# Animal Behaviourist - Prof John Bradshaw



## sozzle (May 18, 2011)

Have you heard of this guy? Just heard the tail end of an interview on radio, really interesting stuff. He has just published a new book: 'Dog Sense: How the new science of dog behaviour can make us a better friend to your pet' and he has also published 'In Defence of Dogs'. He debunks a few theories on dog training and says that dogs don't want to control people they want to control their own lives.
He also says that dogs don't try to be dominant all the time (I've been given lots of possibly misleading information on this theory) and actually prefer the company of humans more than other dogs.
Most of you have had dogs much longer than me so I am still learning, but he sounded very refreshing and I want to learn more.
There are a few interviews with him online, one I looked at from Guardian newspaper from 17 July of this year.
(Sorry don't know how to encrypt an article here)


----------



## RawFedDogs (Jun 16, 2008)

I had never heard of this man before your post, however I did A LITTLE research.
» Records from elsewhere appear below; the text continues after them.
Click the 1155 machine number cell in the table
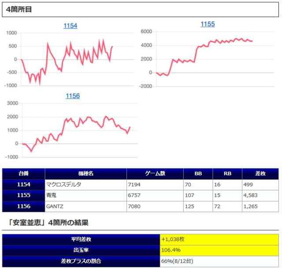 23,195
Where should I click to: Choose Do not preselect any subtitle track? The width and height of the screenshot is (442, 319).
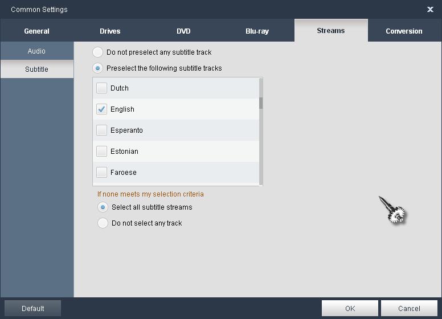(98, 52)
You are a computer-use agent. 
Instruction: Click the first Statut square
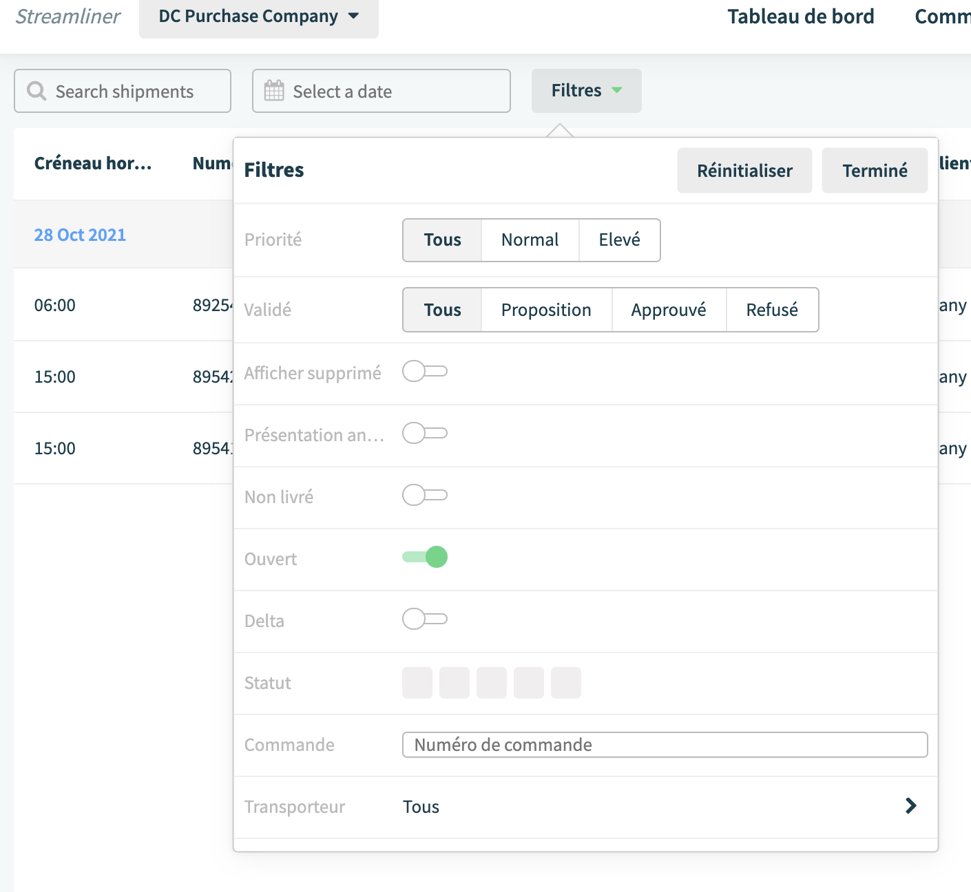417,683
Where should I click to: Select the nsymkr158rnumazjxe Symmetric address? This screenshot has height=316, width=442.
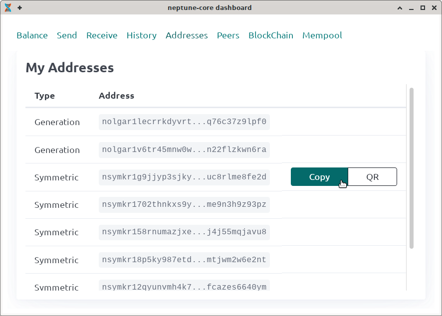(x=184, y=232)
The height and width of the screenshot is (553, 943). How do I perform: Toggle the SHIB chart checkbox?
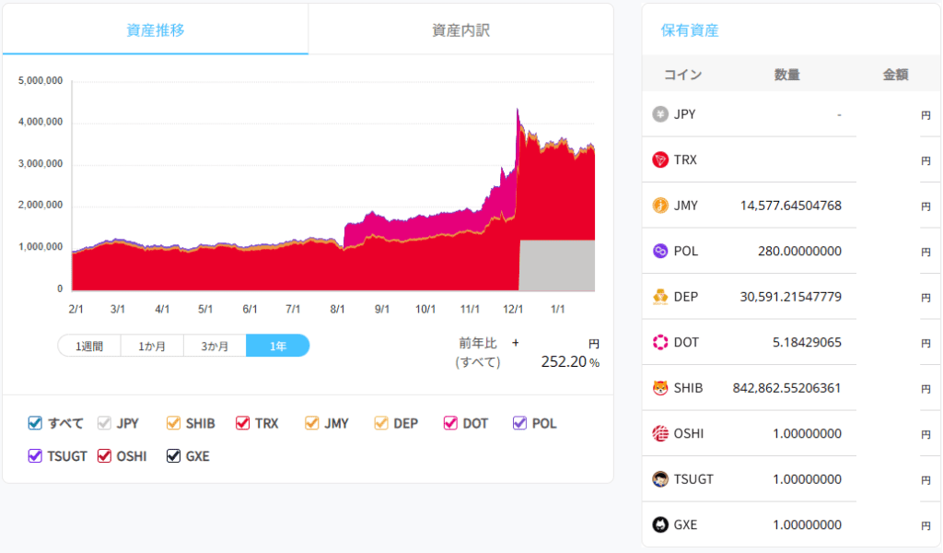(174, 424)

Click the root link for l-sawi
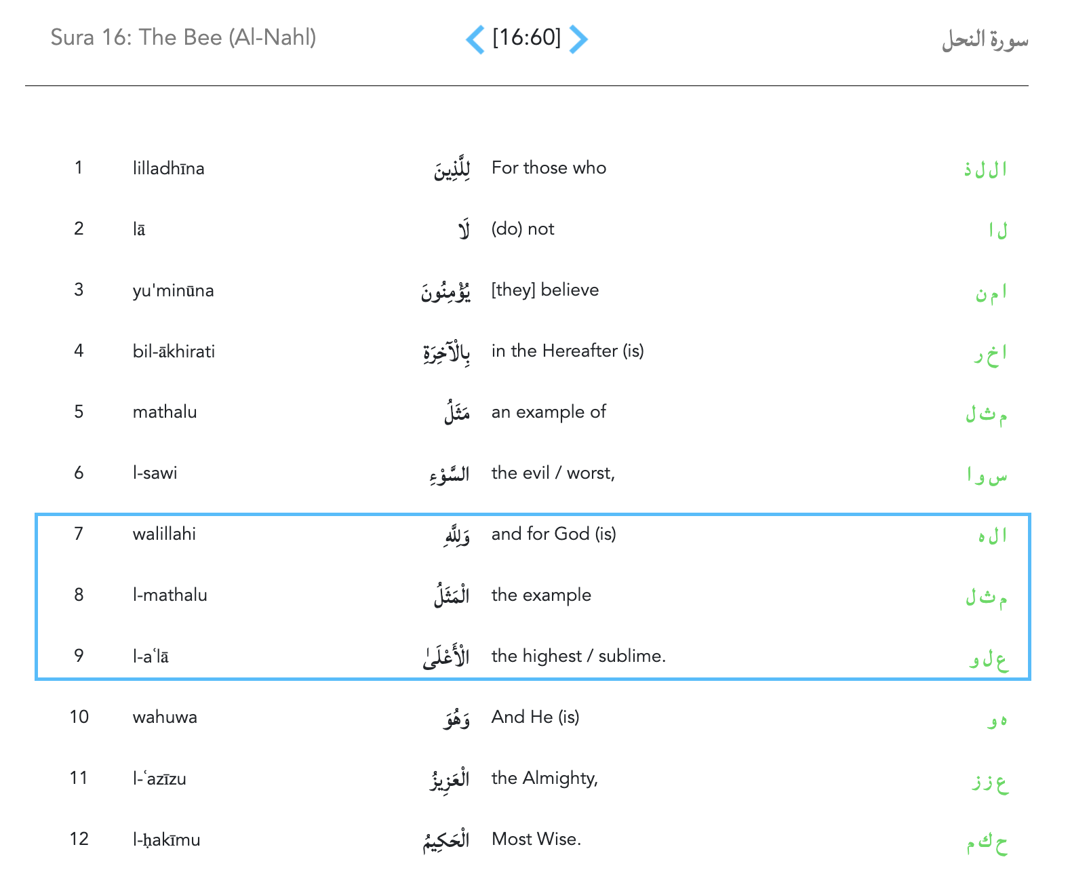(x=987, y=475)
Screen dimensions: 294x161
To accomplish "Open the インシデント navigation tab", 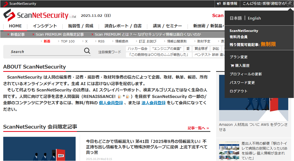I will [x=45, y=26].
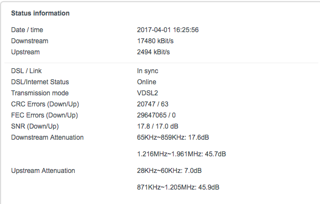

I went to John Bradshaw On The New Science Of Understanding Dog Behavior : NPR and read what it had to say. I must say I am very impressed. I agree with almost all of what he says. It's what I've been teaching for over 10 years so I guess I would agree with him. :smile: I hope eveyone here reads this page about this man. Thank you for bringing up his name. :biggrin:


----------



## CavePaws (Jan 25, 2011)

I hadn't heard of him either, but looked him up and now I want to read his book! :]


----------



## SpooOwner (Oct 1, 2010)

Saw him on Colbert a few months ago. Good stuff.


----------



## maplewood (Apr 14, 2011)

Read the book, Love the book, Highly recomend the book!! In depth enough for the more experienced dog owners and dog professionals, but not weighed down with to much scientific jargon. I imagine it would make sense to a novice/inexperienced owner.


----------



## KittyKat (Feb 11, 2011)

Found some rather interesting videos on youtube about him and Bristol university. Something about them locking up a bunch of male dogs for 6 months for a study. Not sure if thats true or not.


----------



## kennyk (Sep 17, 2011)

KittyKat said:


> Found some rather interesting videos on youtube about him and Bristol university. Something about them locking up a bunch of male dogs for 6 months for a study. Not sure if thats true or not.


thats horrible!


that website was really a nice read!


----------